Hitman 2’s Colombia level lets you take selfies and stab a man with a tattoo pen

Santa Fortuna provides an overgrown, but much less crowded, playground in which to murder bad people

Celebrity tattooist P-Power is so nervous about the prospect of working on cartel boss Rico Delgado’s neck piece that he failed to notice his bartender poisoning his beer. Well, to be fair it wasn’t his bartender per se, it was me. The chap who was originally serving his beers is now sleeping off a concussion in some long grass just outside the window, wearing nothing but his smalls and a couple of fresh bruises.

I hadn’t planned on knocking out the bartender, you understand, but I ran into an unexpected complication. I needed to find a way to get close to Rico, holed up in his heavily fortified mansion, and P-Power’s open invite was perfect. My carefully laid plans rapidly fell apart when the barman recognised me, however.
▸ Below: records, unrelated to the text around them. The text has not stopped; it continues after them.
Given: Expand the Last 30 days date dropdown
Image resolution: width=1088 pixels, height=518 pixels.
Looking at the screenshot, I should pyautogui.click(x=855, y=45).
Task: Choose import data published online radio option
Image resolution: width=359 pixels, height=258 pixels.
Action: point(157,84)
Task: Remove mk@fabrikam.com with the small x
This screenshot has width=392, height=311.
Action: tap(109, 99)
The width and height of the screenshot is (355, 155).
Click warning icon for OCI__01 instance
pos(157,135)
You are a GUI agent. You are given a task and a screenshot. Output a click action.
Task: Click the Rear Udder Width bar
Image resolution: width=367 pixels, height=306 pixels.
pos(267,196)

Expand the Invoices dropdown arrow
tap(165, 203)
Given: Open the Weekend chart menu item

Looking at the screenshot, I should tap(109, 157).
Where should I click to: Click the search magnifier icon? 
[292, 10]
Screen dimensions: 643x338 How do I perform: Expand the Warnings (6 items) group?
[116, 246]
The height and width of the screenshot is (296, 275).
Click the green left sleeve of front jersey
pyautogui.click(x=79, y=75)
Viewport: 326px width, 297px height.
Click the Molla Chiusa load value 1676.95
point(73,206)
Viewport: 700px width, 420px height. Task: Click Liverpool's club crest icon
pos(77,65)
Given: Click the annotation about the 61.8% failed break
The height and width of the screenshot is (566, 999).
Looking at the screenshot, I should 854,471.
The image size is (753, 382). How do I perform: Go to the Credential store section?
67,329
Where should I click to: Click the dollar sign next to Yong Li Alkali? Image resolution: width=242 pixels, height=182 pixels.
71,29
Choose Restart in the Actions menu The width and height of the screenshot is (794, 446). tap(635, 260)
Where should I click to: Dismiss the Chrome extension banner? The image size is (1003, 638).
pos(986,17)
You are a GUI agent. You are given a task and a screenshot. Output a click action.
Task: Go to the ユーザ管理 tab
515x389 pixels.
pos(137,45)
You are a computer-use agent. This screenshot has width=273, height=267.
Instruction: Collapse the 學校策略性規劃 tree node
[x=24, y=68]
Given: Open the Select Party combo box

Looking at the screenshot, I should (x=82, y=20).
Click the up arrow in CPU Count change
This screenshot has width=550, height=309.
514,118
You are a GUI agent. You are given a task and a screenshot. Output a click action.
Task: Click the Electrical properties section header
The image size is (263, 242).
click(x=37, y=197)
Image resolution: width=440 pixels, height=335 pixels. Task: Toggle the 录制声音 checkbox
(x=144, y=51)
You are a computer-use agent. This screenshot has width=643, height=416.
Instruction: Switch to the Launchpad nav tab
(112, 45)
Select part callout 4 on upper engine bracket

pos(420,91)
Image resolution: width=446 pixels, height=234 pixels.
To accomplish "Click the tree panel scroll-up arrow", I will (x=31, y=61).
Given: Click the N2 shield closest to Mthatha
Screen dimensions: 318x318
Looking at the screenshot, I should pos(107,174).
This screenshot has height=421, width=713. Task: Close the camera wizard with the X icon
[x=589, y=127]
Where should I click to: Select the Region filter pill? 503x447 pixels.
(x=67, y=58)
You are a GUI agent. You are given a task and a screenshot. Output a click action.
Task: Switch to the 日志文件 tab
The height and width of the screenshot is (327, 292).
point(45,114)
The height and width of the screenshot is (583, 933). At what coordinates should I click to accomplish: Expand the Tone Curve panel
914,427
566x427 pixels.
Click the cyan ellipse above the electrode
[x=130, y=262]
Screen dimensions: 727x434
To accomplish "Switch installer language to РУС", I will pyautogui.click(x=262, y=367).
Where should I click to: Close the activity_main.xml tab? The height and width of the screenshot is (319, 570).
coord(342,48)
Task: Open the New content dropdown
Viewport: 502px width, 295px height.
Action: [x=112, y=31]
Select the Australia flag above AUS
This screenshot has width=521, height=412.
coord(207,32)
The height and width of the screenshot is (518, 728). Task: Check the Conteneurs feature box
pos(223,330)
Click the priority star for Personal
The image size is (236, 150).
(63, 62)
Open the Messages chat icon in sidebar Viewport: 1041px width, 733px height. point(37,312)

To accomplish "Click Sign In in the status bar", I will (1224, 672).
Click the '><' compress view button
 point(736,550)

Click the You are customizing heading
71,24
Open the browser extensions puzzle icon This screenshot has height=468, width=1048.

Well, didn’t recognise me, if we’re being specific – I was dressed as a drummer when I rocked up to his small bar in the Colombian village of Santa Fortuna. How was I to know that the guy serving the drinks was bosom buddies with the sleeping percussionist whose clothes I stole earlier?

The bar was idyllic when I arrived. Located in a picturesque spot at the far end of the village, sat between jungle-covered cliffs and a collection of rickety shops, shacks, and walkways built on the riverbank. If you ignore the cocaine lab 100 feet down the road it’s quite lovely. My presence rapidly destabilised the region, though.

I’d donned the drummer disguise as part of an aborted plan to join a band – one scheduled to play at the unveiling of a new, suspiciously unlevel statue of Rico in the centre of the village. Our aggrieved barman alerted the heavily-armed authorities, however, and a game of cat-and-mouse ensued. Ducked into the long grass, I did my best to stay out of sight while tossing coins at the also-heavily-armed militia guarding the coke lab’s entrance.

I managed to lure one into the elephant grass and throttle him, but I wasn’t slick enough and got spotted in the process. At that point I had two sets of ethically questionable authorities hunting me, and only greenery and guile to get me back on an even keel.

I emerged from my shrubbery sojourn next to the bar again, having somehow eluded every gun looking for me – there, on the wall, was a fuse box. I flipped the switch, naturally, waited for the barman to investigate, clobbered him when he did, nicked his clothes, ran back into the bar while P-Power was on the phone, tipped some rat poison into his beer, and dashed around to the other side of the bar. Now I’m cleaning it while waiting for him to take another sip. Outside, dozens of men are scouring the area, guns drawn. I’m not even sweating, because I’m a professional. A bullet-riddled professional.

P-Power soon heads for the toilet, and I follow. We all know what happens after I close the door (although I can’t be sure whether Agent 47 uses a ballpoint or permanent marker to recreate P-Power’s sleeve tattoo), and after a short walk I knock on the giant wooden gates of Rico’s mansion. Inside, I’m frisked, and then led past dozens of armed guards to meet Rico’s wife – she tells me about her dissatisfaction with his tattoo’s resemblance to her, we pose for a selfie, and then she leads me into his office.

Rico’s overzealous personal bodyguard refuses to leave at first, so I just get on with inking my soon-to-be victim. Asking Rico to stay still prompts him to chide his close protection for making him nervous, and ask the guy to leave the room. Shortly after he pulls the door to, I jam the tattoo pen into his ear and drag the body into his en suite bathroom. Not the kind of cover up Rico was expecting, I’m sure.

My escape is somewhat messy: out the window, Rico’s car keys in hand, down a supporting beam, and over to the garage where I find his sports car. I can’t figure out how to get into it, so I nervously walk out the front gate, instead. This convoluted series of events sees off just one of Santa Fortuna’s targets – fellow cartel bosses Jorge Franco and Andrea Martinez are still at large – and brings an end to my hands-on demo.

Santa Fortuna is a sprawling map, but is much more sparsely populated than the Miami level. It makes you feel more exposed, denied the easy disappearing act large crowds allow, especially given the sheer number of patrolling guards armed with automatic weapons. Your marks will wander significant distances, too – Rico can also be squashed under that perilous statue in the village, for example.

While I have a soft spot for Hitman’s denser urban settings, Santa Fortuna’s flowing geography makes for an enticingly open level that satisfies in its own ways. From this brief look, there certainly appears to be no shortage of emergent possibilities, and the combined presence of revelling tourists and heavy armed forces makes for a uniquely tense atmosphere.

My next opportunity to dip in will be November 13, the Hitman 2 release date, but for now I’m going to practise my jungle stealth tactics in the garden I keep failing to mow.